Three students gave the technique a try before Starn led the class back inside, where they continued with their discussion about anthropology and sports.
The fly-casting lesson is one example of the teaching techniques used by Starn, who won the Robert B. Cox Award for excellence in teaching undergraduate students. Starn uses memorable sights, sounds and "word pictures" - such as his daughter's Barbie doll collection or an Andean ritual with coca leaves and chants in Quechua - to introduce concepts from cultural anthropology.
Back in the classroom, Starn read a passage on fly casting from A River Runs Through It to open a discussion on themes of sport in the book: taking pleasure in the body's abilities, building bonds within families and disclosing social distinctions (fly fishing is for Presbyterians, the author says, and bait fishing for Episcopalians).
"I actually really remember 'Show and Tell' very well from when I was an elementary school student," Starn said. "Often I got interested in, or learned something about, a famous figure in American history by somebody bringing in an object or a picture and talking about. So I like to try to do the same thing when I'm teaching."
He still gets curious. His new "Anthropology and Sports" course grew out of a desire to explore the role of sports in society as a scholar and "an obsessive sports fan."
"The whole issue of anthropology and sports doesn't really exist, per se, as a field," he said. "So in a way this is a very experimental class." "He's kind of a learner in this situation with us," senior Lindsay Dreilinger said.
Cultural Anthropology colleague Professor Lee Baker said Starn has a knack for presenting everyday events as examples of anthropological concepts (Baker was surprised to learn a bass fishing trip the two took together ended up in such an example).
Before turning to fly-fishing, the class discussed an article from The Washington Post about the evangelical efforts of Redskins football coach Joe Gibbs.

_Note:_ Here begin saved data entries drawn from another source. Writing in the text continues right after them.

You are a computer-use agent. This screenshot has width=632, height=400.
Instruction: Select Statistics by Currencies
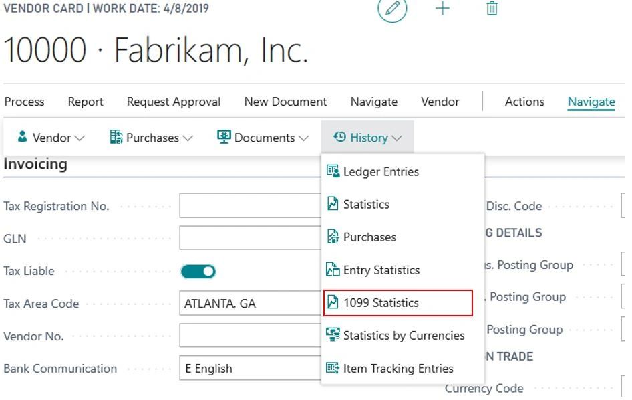402,335
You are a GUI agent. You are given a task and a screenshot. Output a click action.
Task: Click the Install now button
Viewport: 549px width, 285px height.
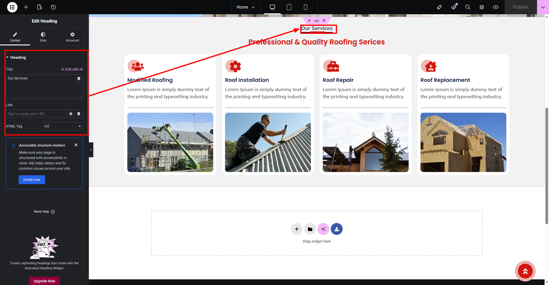[x=32, y=180]
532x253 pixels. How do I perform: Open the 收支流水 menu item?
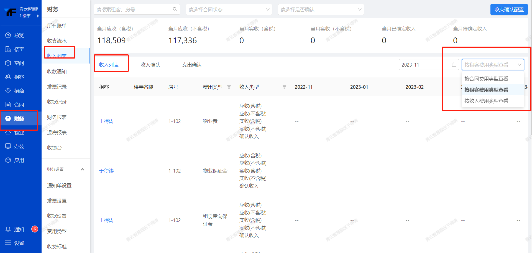pyautogui.click(x=57, y=41)
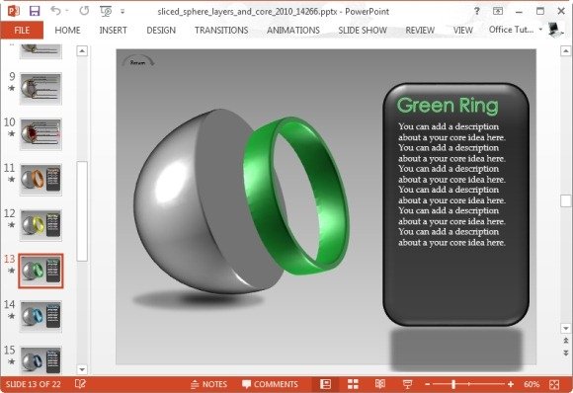573x393 pixels.
Task: Fit slide to current window icon
Action: [554, 384]
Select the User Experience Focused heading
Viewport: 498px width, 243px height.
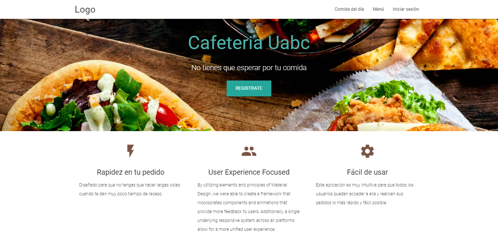point(249,172)
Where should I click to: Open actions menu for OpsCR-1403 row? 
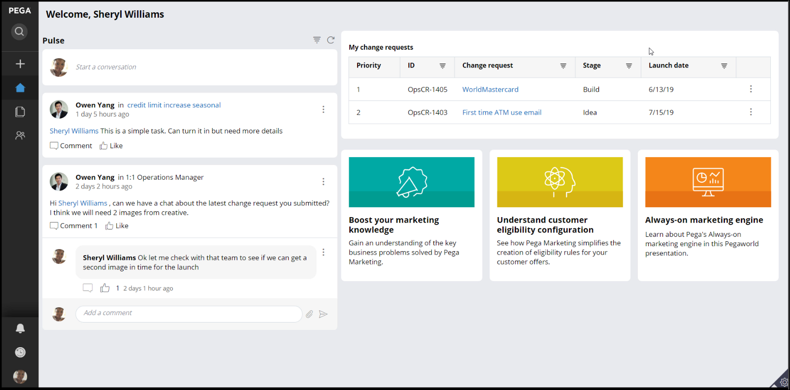click(751, 112)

Starn contrasted Gibbs' current mixing of sport and Christianity with Muhammad Ali's political activism in the 1970s.
Starn works in the "activist anthropologist" tradition of bringing scholarship to bear on matters of social justice - something he brings to teaching.

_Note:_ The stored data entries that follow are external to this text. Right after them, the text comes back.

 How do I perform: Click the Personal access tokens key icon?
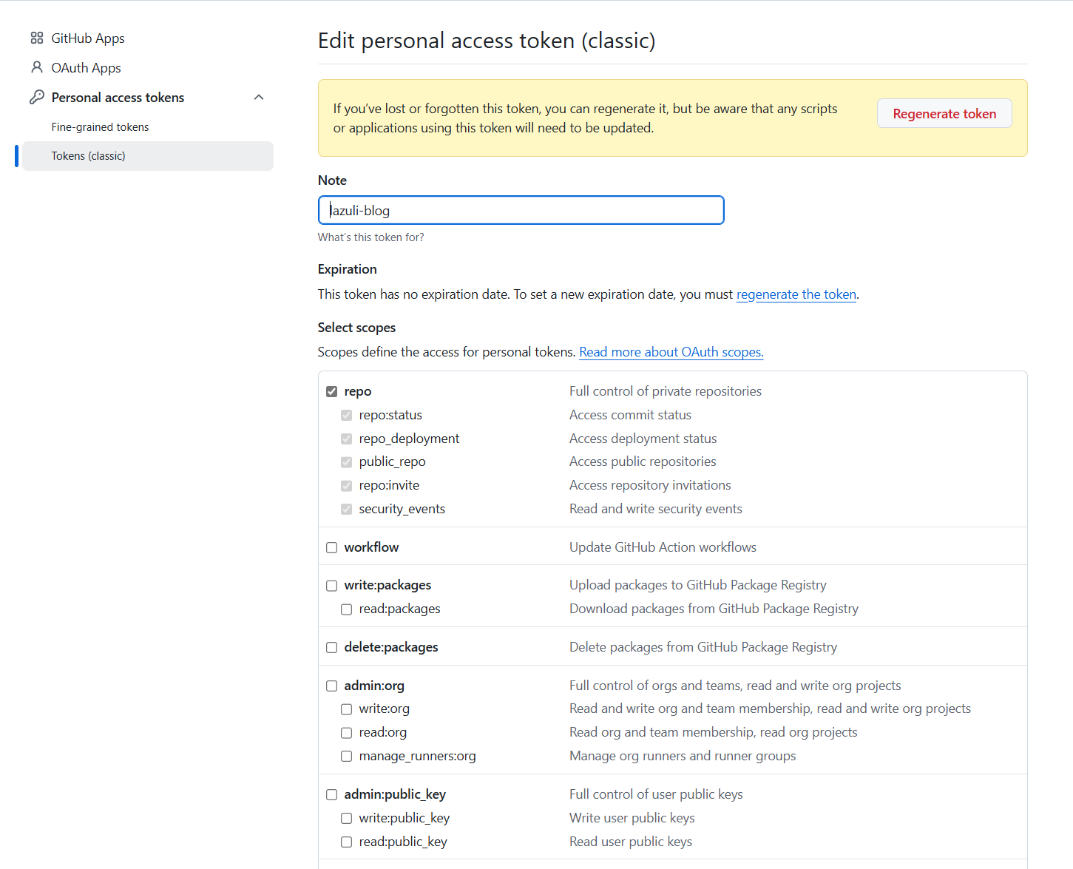37,97
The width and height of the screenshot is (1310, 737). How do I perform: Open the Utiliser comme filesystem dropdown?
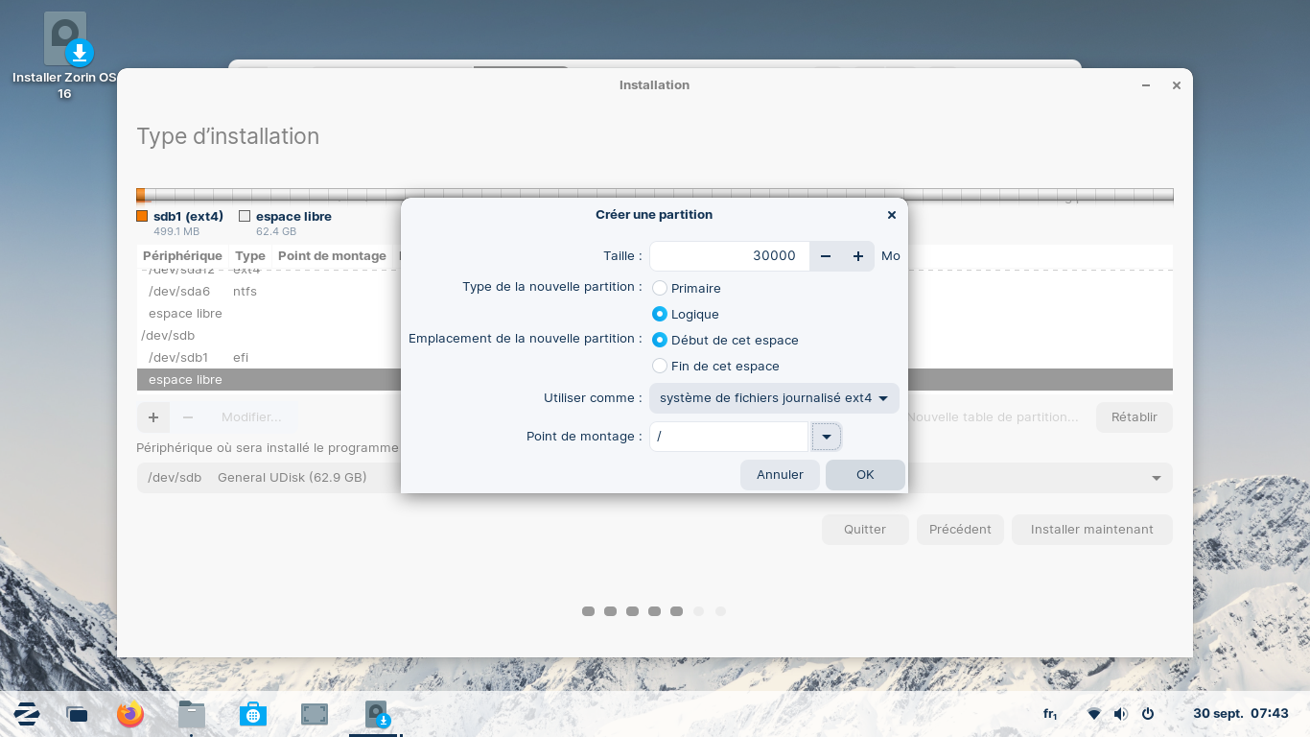tap(774, 397)

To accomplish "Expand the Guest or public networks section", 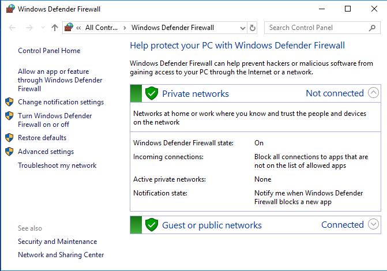I will (373, 224).
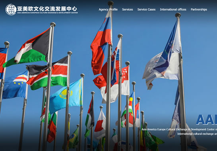Screen dimensions: 217x151
Task: Go to Service Cases page
Action: coord(146,10)
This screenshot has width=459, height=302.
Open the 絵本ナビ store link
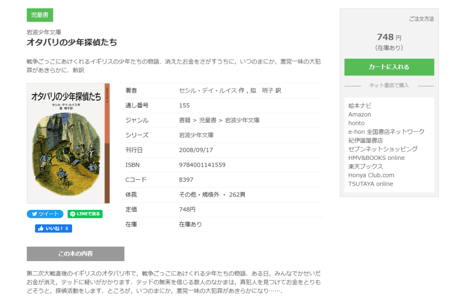(x=360, y=106)
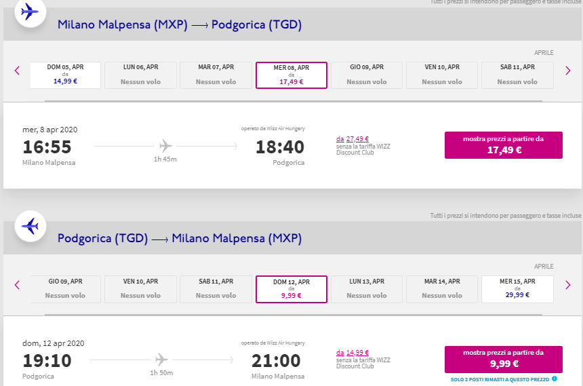Show later return dates with right arrow
This screenshot has width=583, height=386.
(568, 284)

He has been the faculty advisor for Duke's Native American Student Coalition for the last five years and helped the group successfully lobby for Native American Studies courses to be created.
Duke alumna Katherine Robinson remembered Starn encouraging her to travel to Argentina and Chile to seek primary sources for her senior honors thesis on post-dictatorial reconciliation in those countries; Starn was her thesis advisor. In Argentina, she was able to interview Nobel Peace Prize winner Adolfo Pez Esquivel.
"It's great that I had Orin as a professor," she said from Tufts University where she is now a graduate student at the Fletcher School of Law and Diplomacy. "How else would I have had somebody at [Esquivel's] level speak to me?"
Not every student project Starn oversees is so serious. After reading John Updike's ruminations on golf in "Anthropology and Sports," he challenged his students to a round of 18 holes on the Washington Duke course. Starn lost when senior John Perna scored birdies on the last two holes. But, Starn said, "Please put in that I parred the lasted two holes."